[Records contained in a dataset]
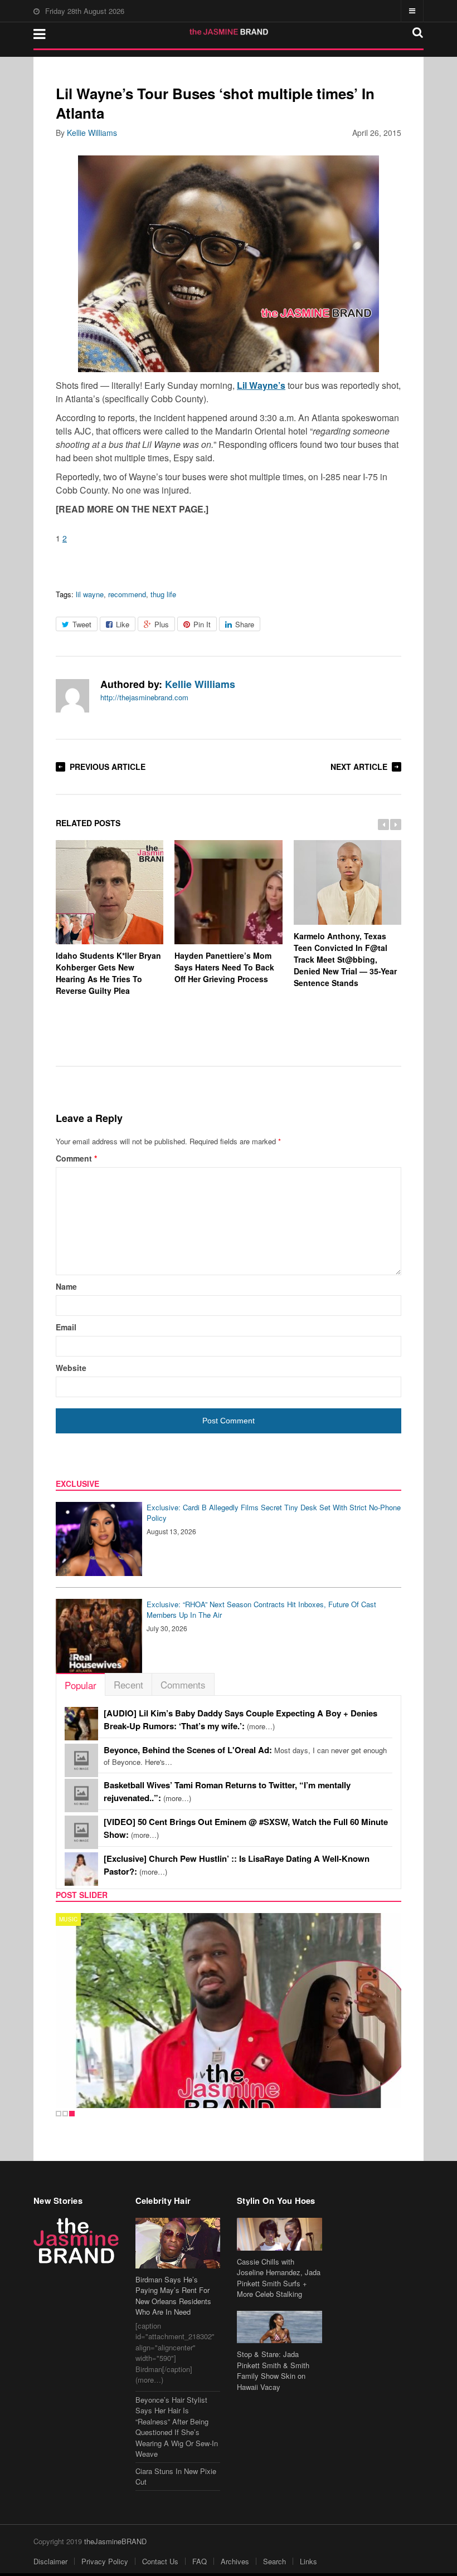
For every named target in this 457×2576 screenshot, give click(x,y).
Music (68, 1919)
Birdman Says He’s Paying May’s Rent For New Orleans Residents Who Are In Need (173, 2296)
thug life (163, 594)
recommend (127, 594)
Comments (183, 1684)
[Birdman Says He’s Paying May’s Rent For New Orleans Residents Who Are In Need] (178, 2243)
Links (308, 2561)
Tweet (81, 624)
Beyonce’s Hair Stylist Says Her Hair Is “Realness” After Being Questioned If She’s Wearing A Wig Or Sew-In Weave (176, 2427)
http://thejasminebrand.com (144, 697)
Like (122, 624)
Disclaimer (50, 2561)
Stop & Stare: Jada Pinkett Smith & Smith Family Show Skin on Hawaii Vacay (273, 2370)
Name (66, 1286)
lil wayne (90, 594)
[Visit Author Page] (72, 696)
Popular (80, 1685)
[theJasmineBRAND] (228, 32)
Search (274, 2561)
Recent (128, 1684)
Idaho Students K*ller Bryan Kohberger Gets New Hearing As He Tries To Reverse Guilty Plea (108, 973)
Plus (161, 624)
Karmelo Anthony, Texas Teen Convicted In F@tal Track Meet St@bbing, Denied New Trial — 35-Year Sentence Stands (345, 959)
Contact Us (160, 2561)
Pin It (202, 624)
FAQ (199, 2561)
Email (66, 1327)
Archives (235, 2561)
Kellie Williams (92, 132)
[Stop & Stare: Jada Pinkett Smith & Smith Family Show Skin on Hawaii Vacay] (279, 2327)
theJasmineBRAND (115, 2541)
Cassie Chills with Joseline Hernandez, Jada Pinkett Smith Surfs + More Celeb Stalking (278, 2278)
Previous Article (107, 766)
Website (71, 1367)
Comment (76, 1158)
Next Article (358, 766)
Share (244, 624)
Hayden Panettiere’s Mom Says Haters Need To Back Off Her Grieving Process (224, 967)
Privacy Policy (104, 2561)
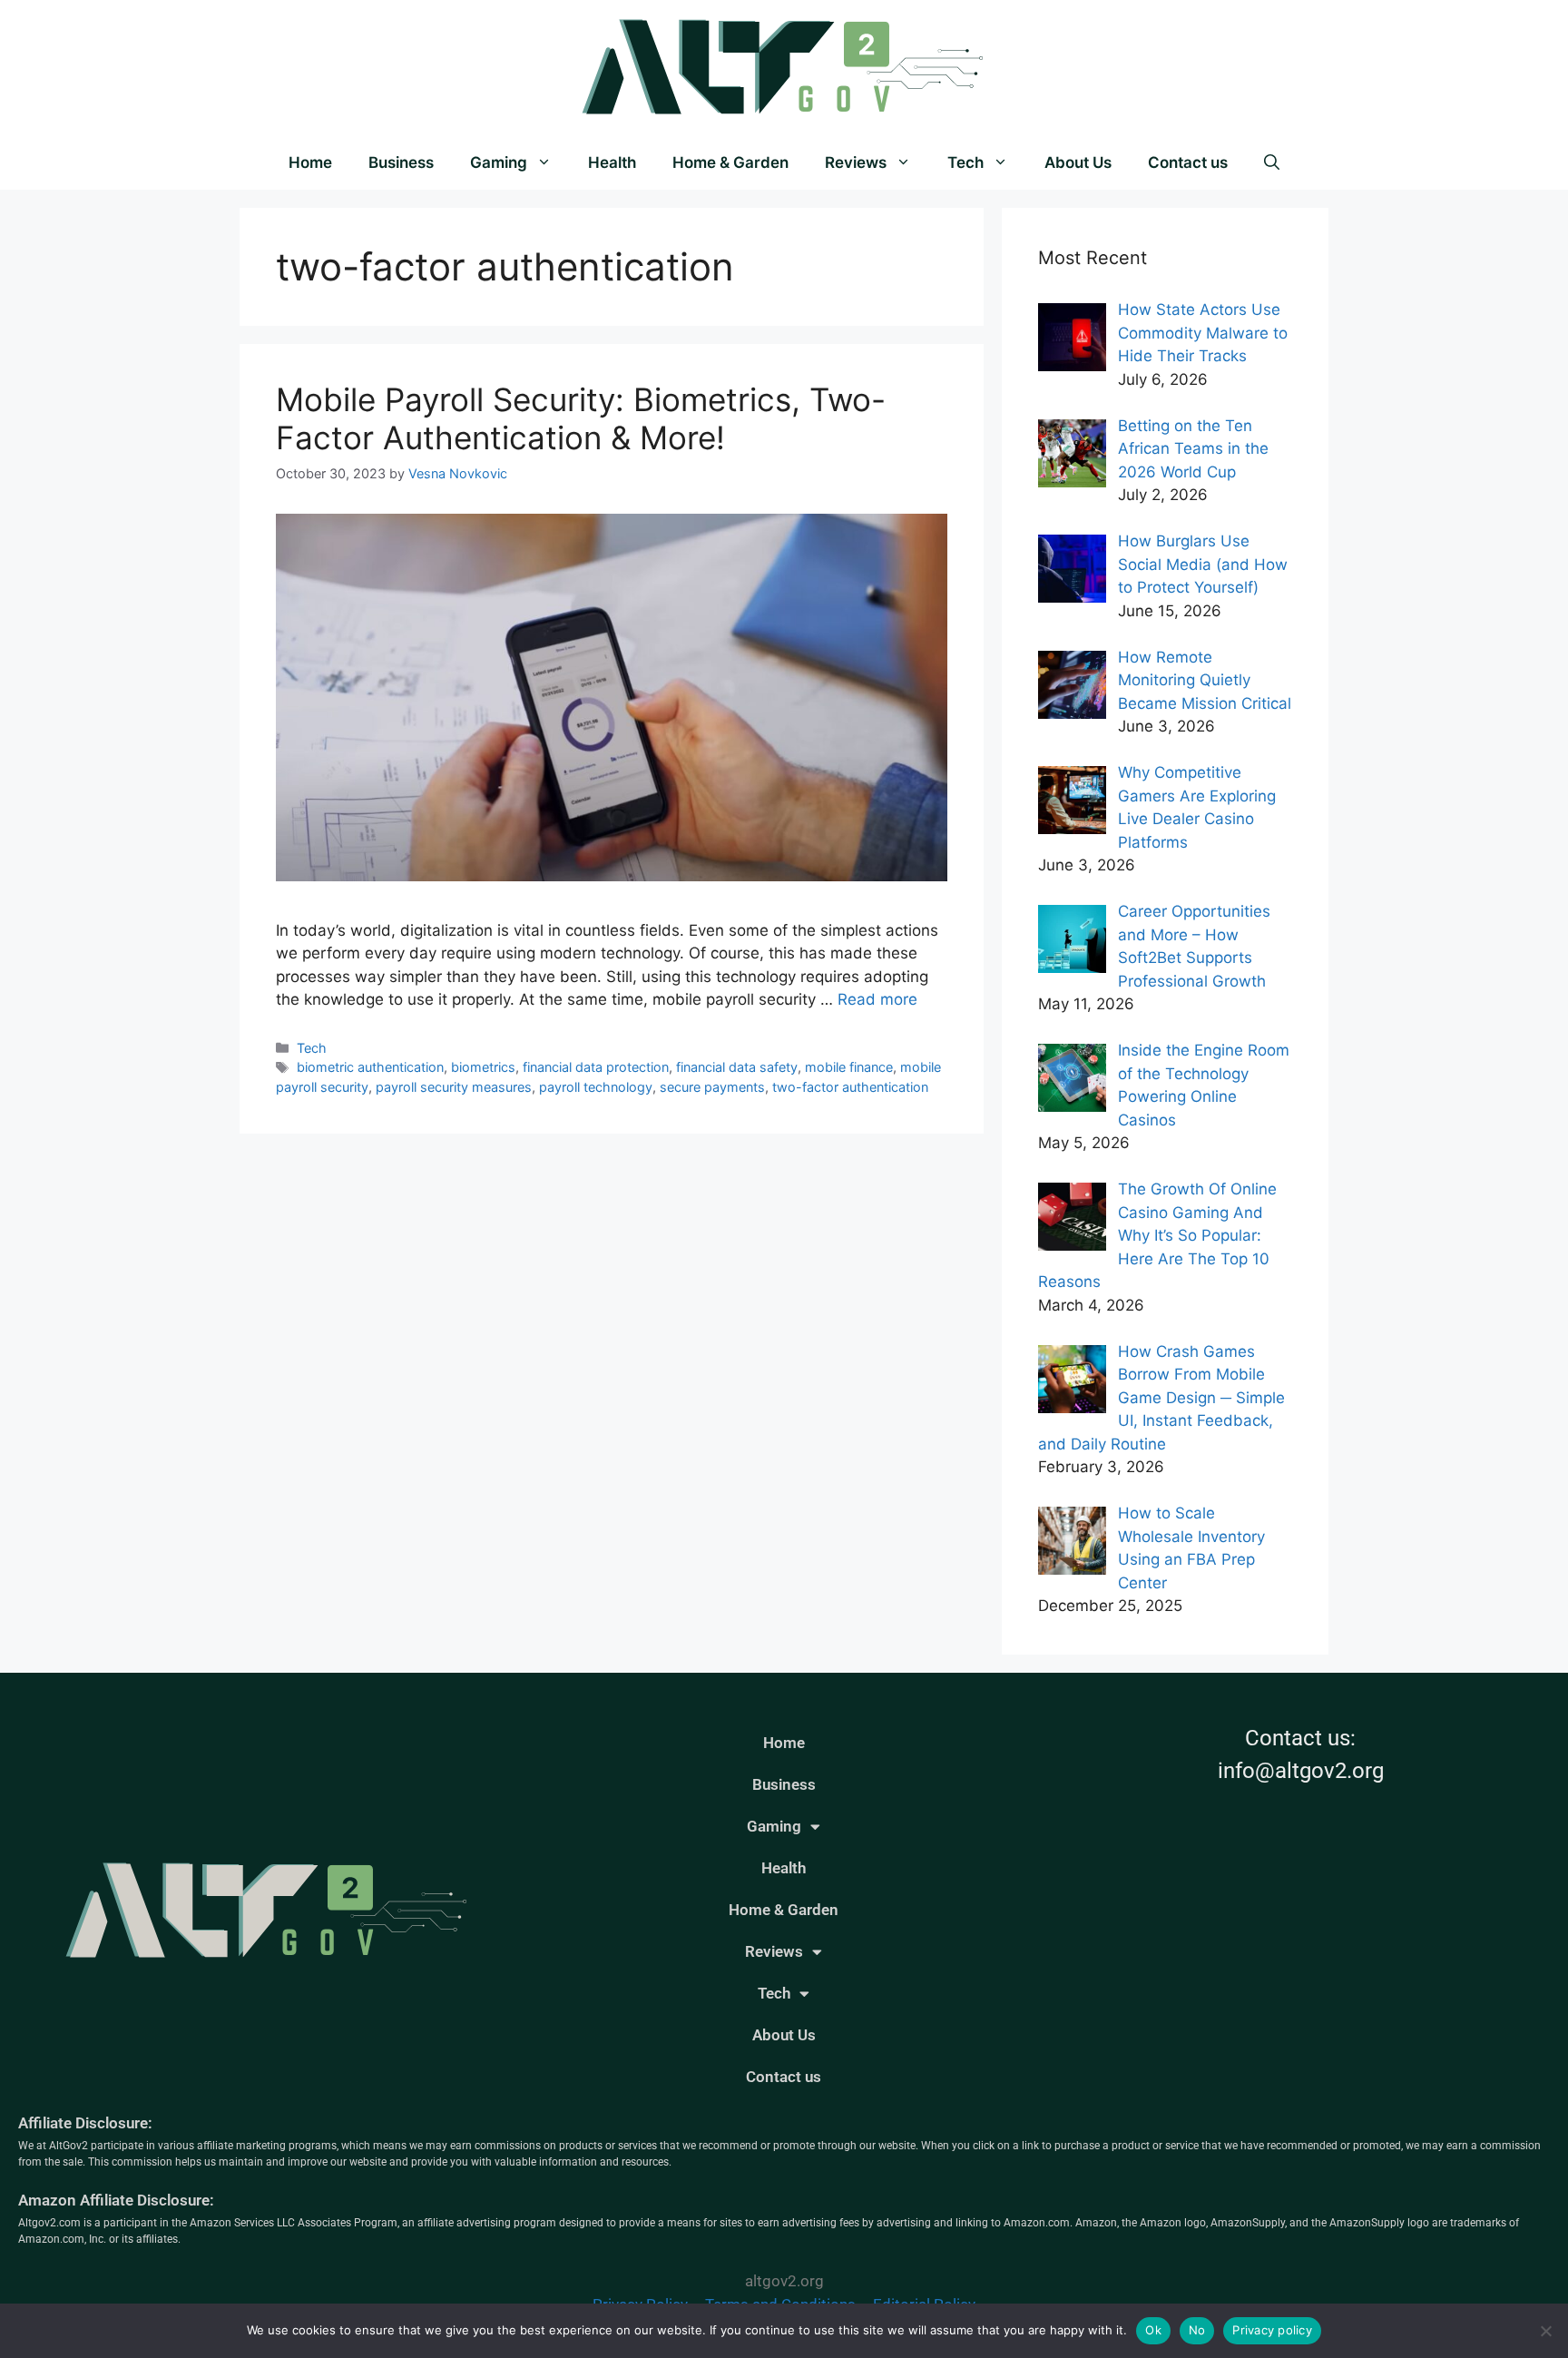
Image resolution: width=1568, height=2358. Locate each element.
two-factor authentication (850, 1087)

== What you need to do ==
Retype the records above exactly, starting at the line that contains "[Stop & Stare: Jada" and going through the last line, and leave out any pictures.

== Reply ==
[Stop & Stare: Jada Pinkett Smith & Smith Family Show Skin on Hawaii Vacay] (279, 2327)
theJasmineBRAND (115, 2541)
Cassie Chills with Joseline Hernandez, Jada Pinkett Smith Surfs + More Celeb Stalking (278, 2278)
Previous Article (107, 766)
Website (71, 1367)
Comment (76, 1158)
Next Article (358, 766)
Share (244, 624)
Hayden Panettiere’s Mom Says Haters Need To Back Off Her Grieving Process (224, 967)
Privacy Policy (104, 2561)
Image resolution: width=1568, height=2358. Locate each element.
two-factor authentication (850, 1087)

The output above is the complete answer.